As pautas identitárias floresceram nas últimas décadas e tiveram seu auge entre 2019 e 2020, especialmente depois da morte de George Floyd. Instituições e empresas foram sistematicamente pressionadas a criar cotas para contratar negros, principalmente pelo movimento racial extremista Black Lives Matter. Muitas companhias também aderiram a cotas para mulheres, homossexuais e transexuais, pressionados por ONGs ligadas a pautas da comunidade LGTB, como Human Rights Campaign (HRC).

Movimento Black Lives Matter, que literalmente incendiou o país em protestos violentos | Foto: Shutterstock

Atualmente, contudo, pesquisas mostram que há menos entusiasmo da população norte-americana por temas raciais e sexuais. Uma sondagem recente da consultoria Gallup revela que, no começo deste ano, 35% das pessoas disseram que se preocupam muito com as relações raciais. Em 2021, esse índice era de quase 50%.

Pesquisas sobre discriminação sexual mostram um padrão semelhante, de queda nos últimos anos. A parcela de norte-americanos que considera o “sexismo” um problema muito ou moderadamente grande atingiu o pico de 70%, em 2018, depois do #MeToo — movimento criado para combater o assédio sexual e a agressão sexual, impulsionado por artistas de Hollywood. De acordo com uma pesquisa do centro de estudos Pew, esse número caiu para 57% em 2019.

Mídia e universidades

Recentemente, o jornal The Economist publicou um estudo sobre a frequência com que a mídia tem usado termos woke, como “microagressão”, “opressão”, “privilégio branco” e “transfobia”. A tendência também é de queda. O estudo verificou a frequência de 154 dessas palavras em publicações de seis jornais — Los Angeles Times, New York Times, New York Post, Wall Street Journal, Washington Post e Washington Times — entre 1970 e 2023. Em todos, exceto no Los Angeles Times, a frequência desses termos atingiu o pico entre 2019 e 2021 e caiu de lá para cá. “Privilégio branco”, por exemplo, apareceu cerca de 2,5 vezes para cada 1 milhão de palavras no New York Times, em 2020, mas em 2023 caiu para apenas 0,4 menções para cada 1 milhão de palavras.

━━━━━━━━

TAREFAS ESCRITAS:
a: No texto sobre as pautas identitárias nos Estados Unidos, por que muitas empresas aderiram a cotas para mulheres, homossexuais e transexuais? Responda em uma a três frases.
b: Dê continuidade ao texto sobre a queda das pautas identitárias, começando logo depois da última frase.
Os registros que vêm depois são um material à parte, sem ligação com o texto.

━━━━━━━━

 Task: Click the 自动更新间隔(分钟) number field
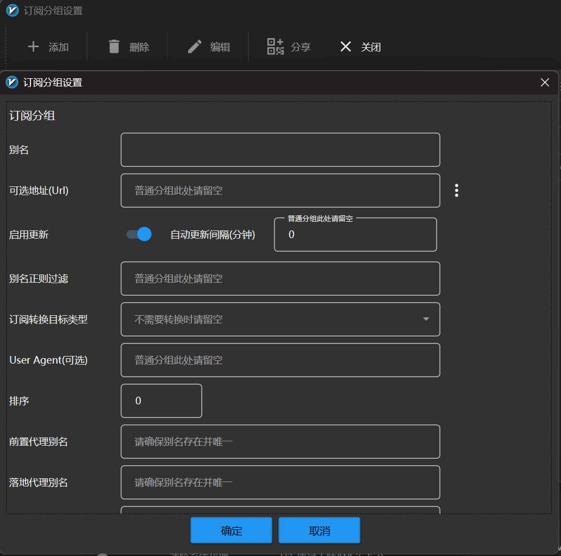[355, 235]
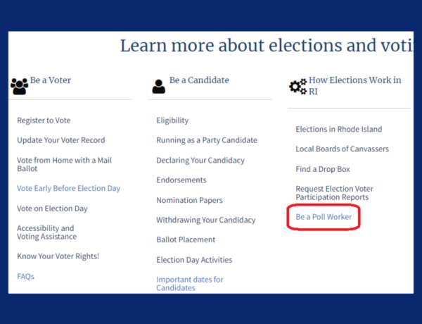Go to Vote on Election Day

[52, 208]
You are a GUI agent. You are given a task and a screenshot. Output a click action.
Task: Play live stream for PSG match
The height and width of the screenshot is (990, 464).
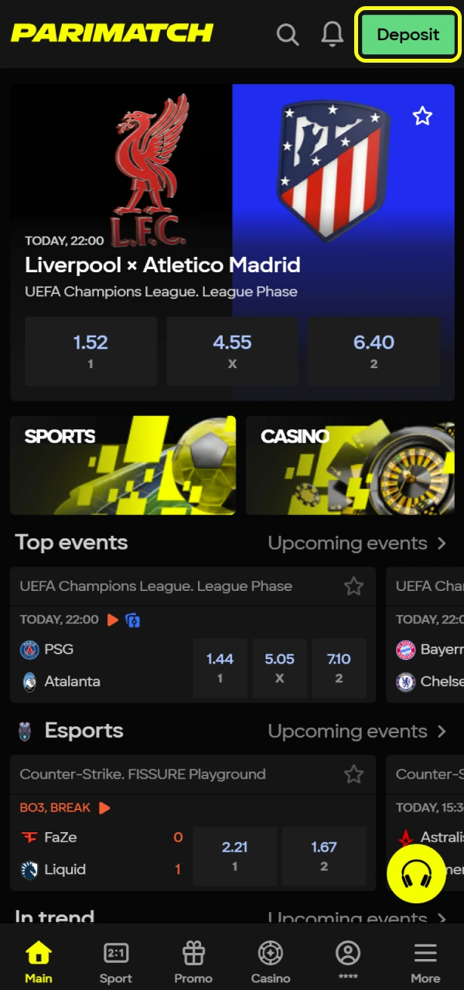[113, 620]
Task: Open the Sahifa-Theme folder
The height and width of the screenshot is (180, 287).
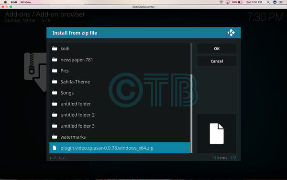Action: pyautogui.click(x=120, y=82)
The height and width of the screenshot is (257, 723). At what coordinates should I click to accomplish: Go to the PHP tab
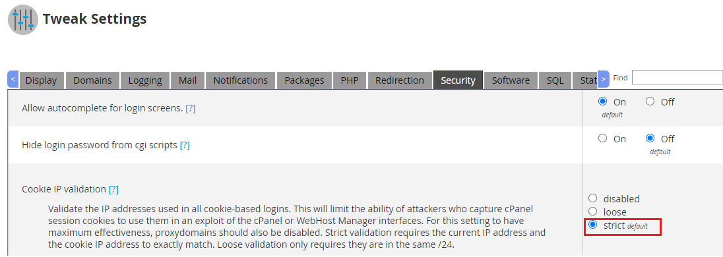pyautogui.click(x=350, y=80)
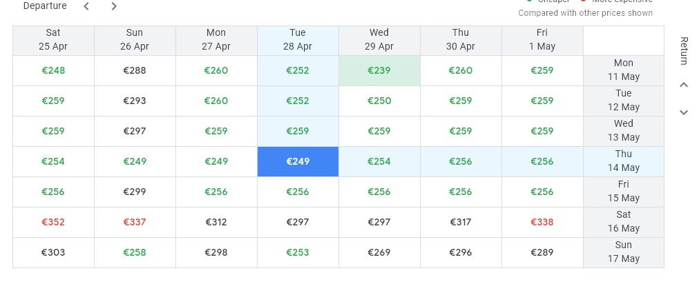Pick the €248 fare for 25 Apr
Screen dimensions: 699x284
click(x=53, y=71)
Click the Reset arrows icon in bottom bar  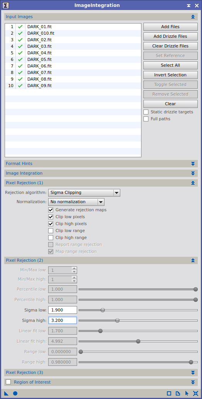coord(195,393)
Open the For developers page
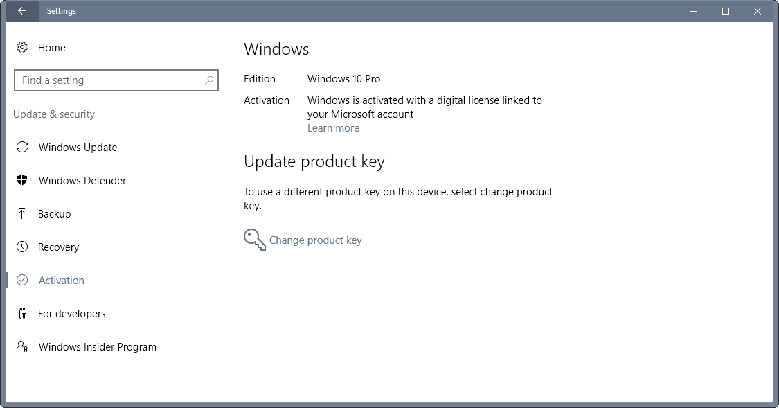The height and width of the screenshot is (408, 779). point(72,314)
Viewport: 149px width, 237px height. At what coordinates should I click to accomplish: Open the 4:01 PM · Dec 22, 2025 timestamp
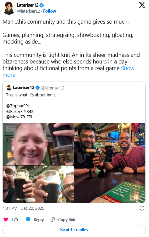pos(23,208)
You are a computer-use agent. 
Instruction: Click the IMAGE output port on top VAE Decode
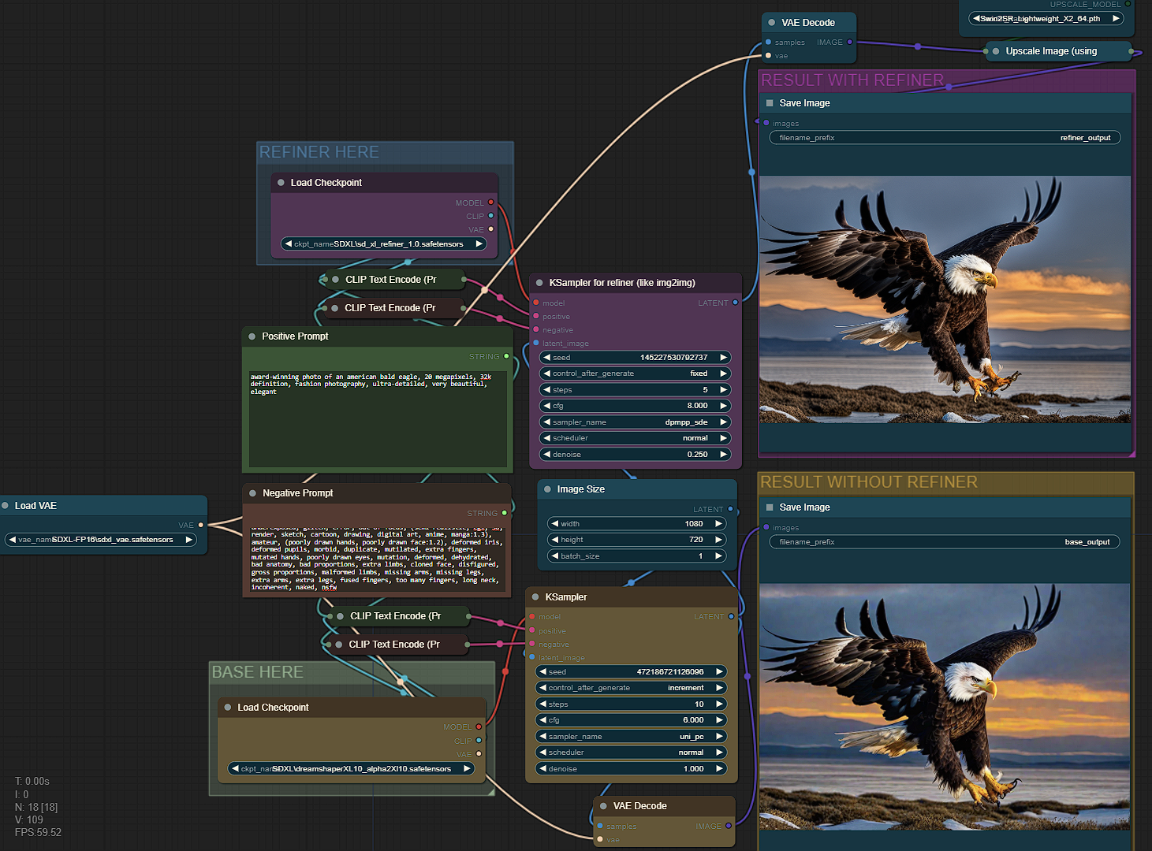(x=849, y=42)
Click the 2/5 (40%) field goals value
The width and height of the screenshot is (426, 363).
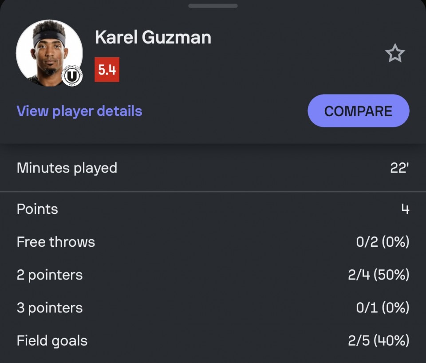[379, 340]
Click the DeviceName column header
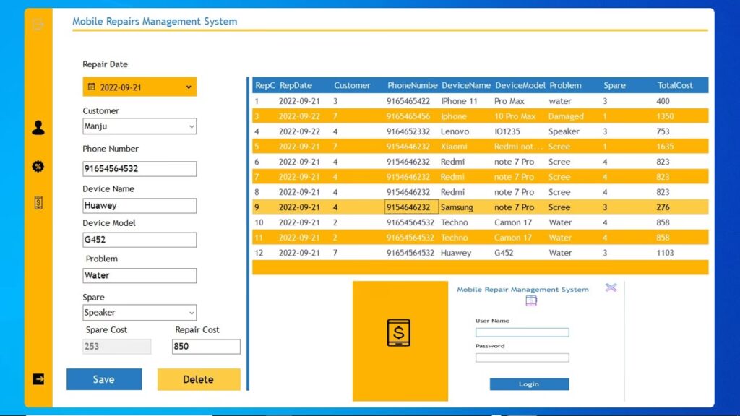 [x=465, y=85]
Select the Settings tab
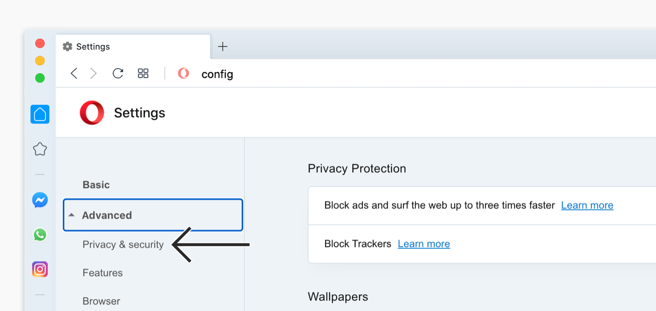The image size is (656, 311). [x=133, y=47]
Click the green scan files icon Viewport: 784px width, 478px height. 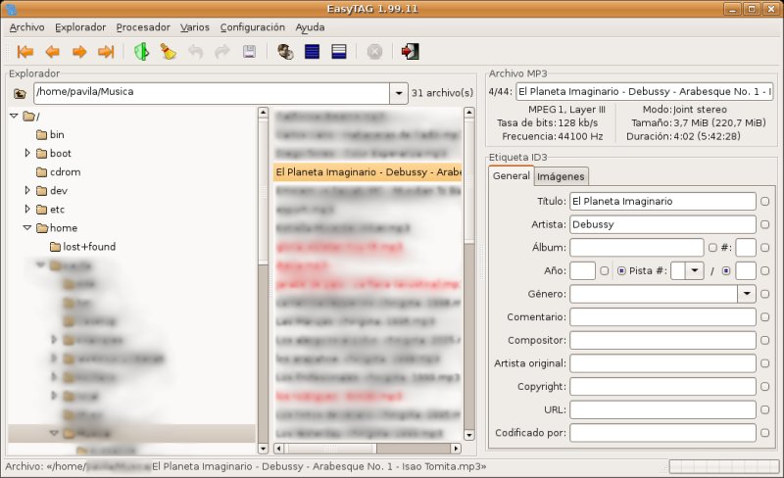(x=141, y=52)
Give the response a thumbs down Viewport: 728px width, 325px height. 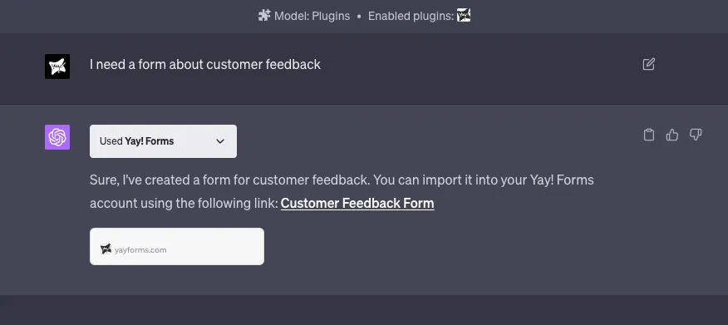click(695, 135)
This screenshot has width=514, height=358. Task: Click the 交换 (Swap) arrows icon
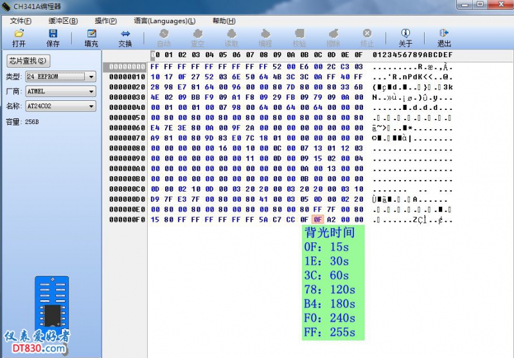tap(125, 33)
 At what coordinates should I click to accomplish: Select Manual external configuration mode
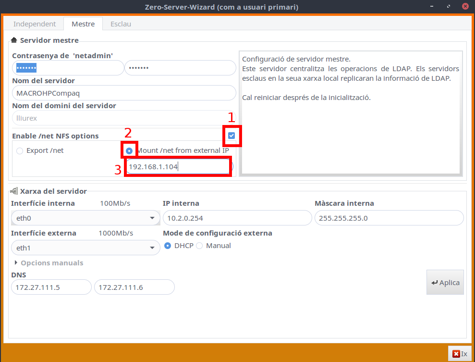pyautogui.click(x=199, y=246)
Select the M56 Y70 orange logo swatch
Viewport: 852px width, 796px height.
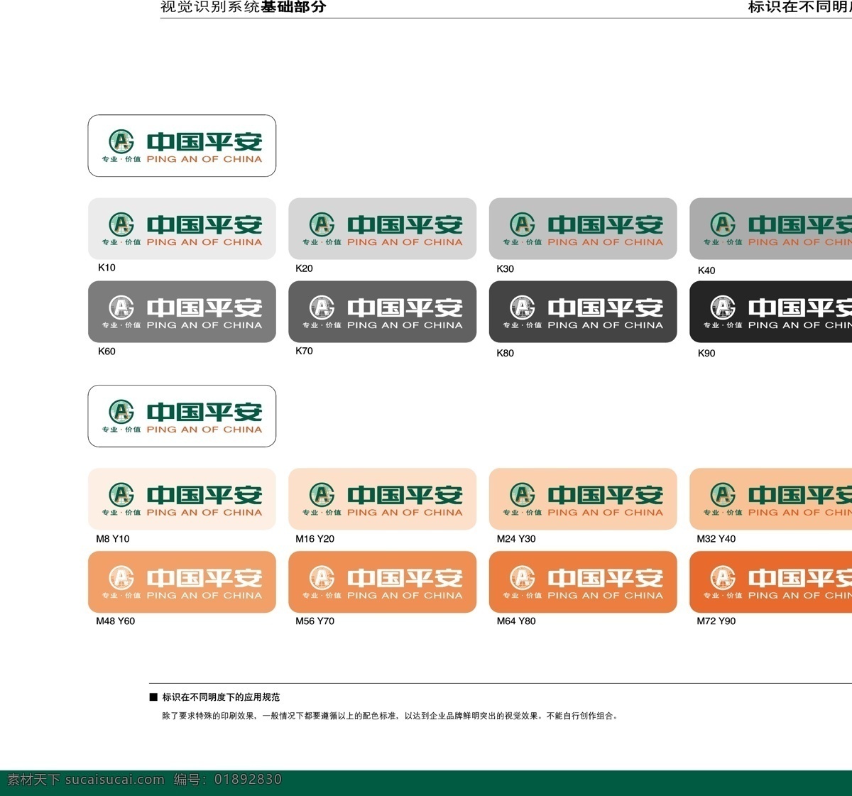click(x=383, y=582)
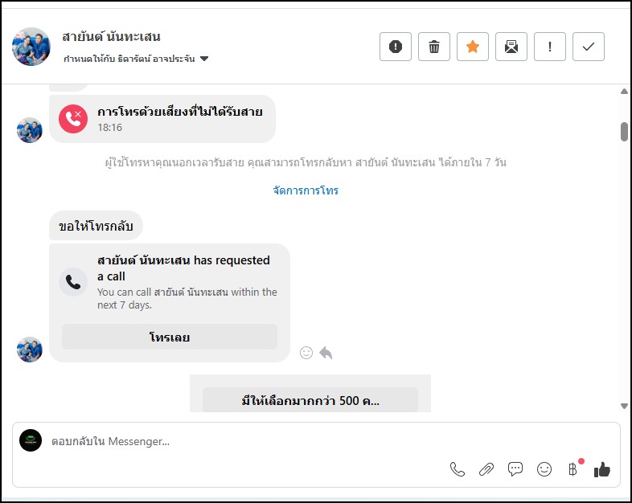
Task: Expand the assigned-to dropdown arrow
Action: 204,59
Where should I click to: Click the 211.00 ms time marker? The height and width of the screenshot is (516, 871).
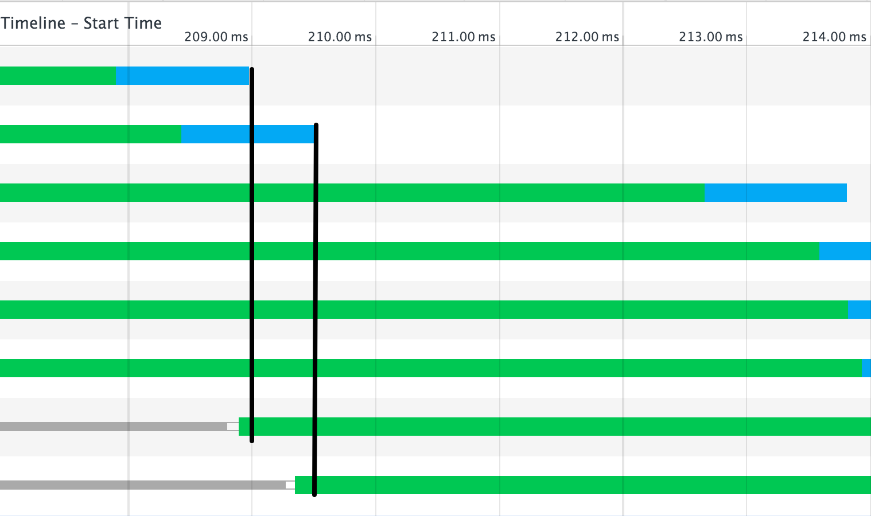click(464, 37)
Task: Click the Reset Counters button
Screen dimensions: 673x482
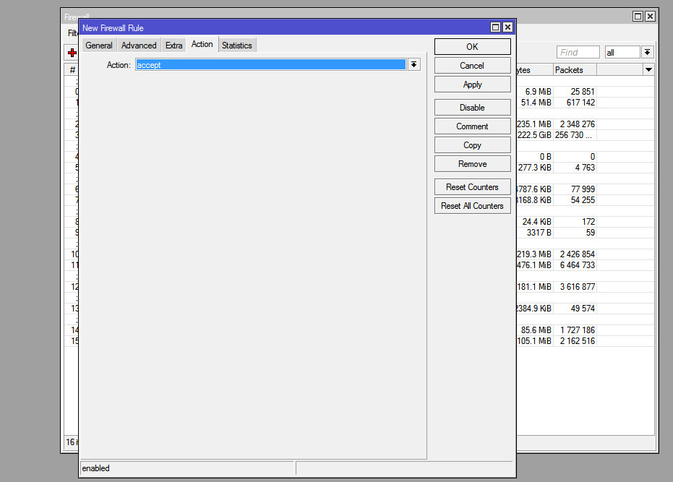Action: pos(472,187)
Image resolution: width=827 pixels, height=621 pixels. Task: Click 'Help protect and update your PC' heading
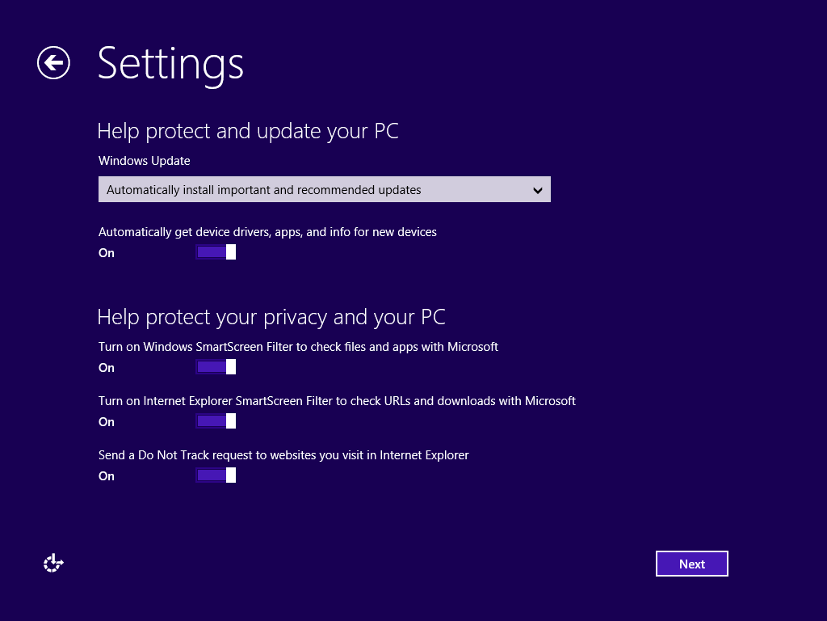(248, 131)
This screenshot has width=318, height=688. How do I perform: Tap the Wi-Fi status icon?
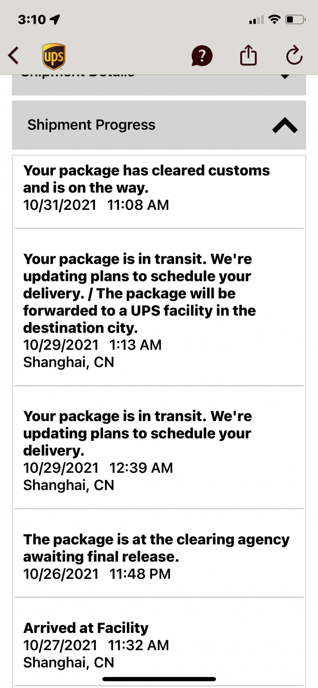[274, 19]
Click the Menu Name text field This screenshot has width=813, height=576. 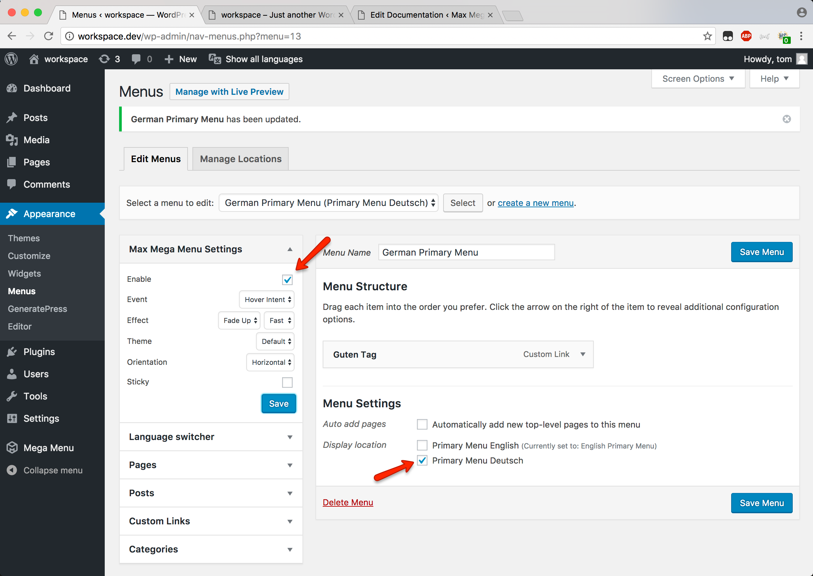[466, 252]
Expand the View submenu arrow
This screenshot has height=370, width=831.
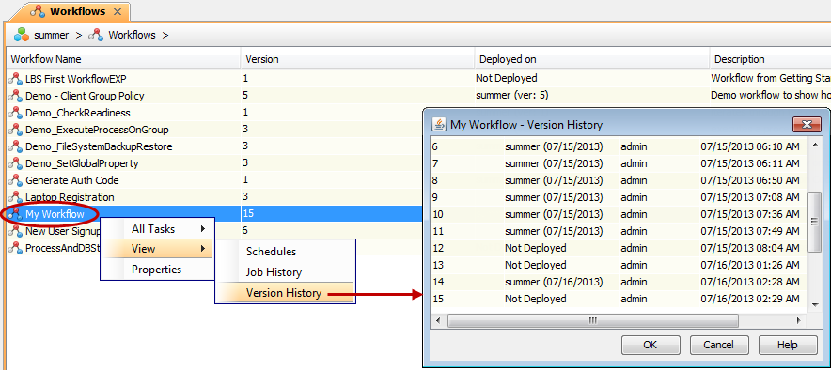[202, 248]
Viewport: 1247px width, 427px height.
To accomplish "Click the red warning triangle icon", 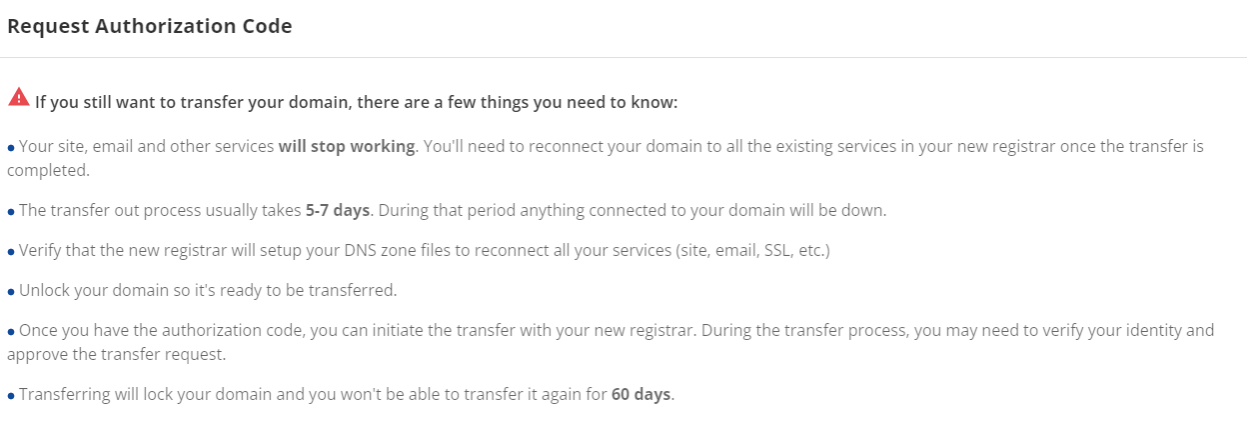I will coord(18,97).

━━━━━━━━

RESPOSTAS DOS EXERCÍCIOS:
a: Elas aderiram porque foram pressionadas por ONGs ligadas a pautas da comunidade LGTB, como a Human Rights Campaign (HRC).

b:
Outro dado que chama atenção vem do jornal norte-americano Chronicle of Higher Education: 86 projetos de lei em 28 Estados dos EUA foram apresentados para coibir iniciativas de DEI nas universidades no ano passado. Ao todo, 14 se tornaram lei. “Em parte, o recuo das universidades foi ordenado por lei”, lembra o jornal, referindo-se à decisão de julho deste ano que considerou inconstitucional a política de cotas para negros em universidades norte-americanas. “A Suprema Corte proibiu ações afirmativas com base em raça no ano passado.”

As cotas ferem a igualdade prevista na 14ª Emenda à Constituição, decidiram os juízes do tribunal, por maioria, ao julgarem as políticas de cotas de Harvard e da Universidade da Carolina do Norte.

Go woke, go broke

Assim como no meio cultural, o setor empresarial, aos poucos, vai pondo fim à agenda woke. Aparentemente dispostas a enfrentar pressão dos patrulheiros do “politicamente correto”, companhias bilionárias anunciaram, desde agosto, que vão deixar de investir em ações contrárias ao que seu público-alvo deseja. Compõem essa lista a centenária Ford, com patrimônio líquido de US$ 42,8 bilhões; a fabricante de maquinário agrícola John Deere (US$ 19,5 bilhões); a fabricante de motocicletas Harley-Davidson (US$ 3,5 bilhões); e a longeva destilaria Jack Daniel’s, do grupo Brown-Forman, com patrimônio líquido de US$ 4 bilhões. Para tanto, esses conglomerados receberam um “empurrãozinho” de Robby Starbuck, cineasta conservador e influenciador do Tennessee. Por meio das redes sociais, o influencer começou uma campanha para expor integralmente as políticas de diversidade das empresas, de modo a mostrar para os consumidores e para os acionistas suas reais intenções.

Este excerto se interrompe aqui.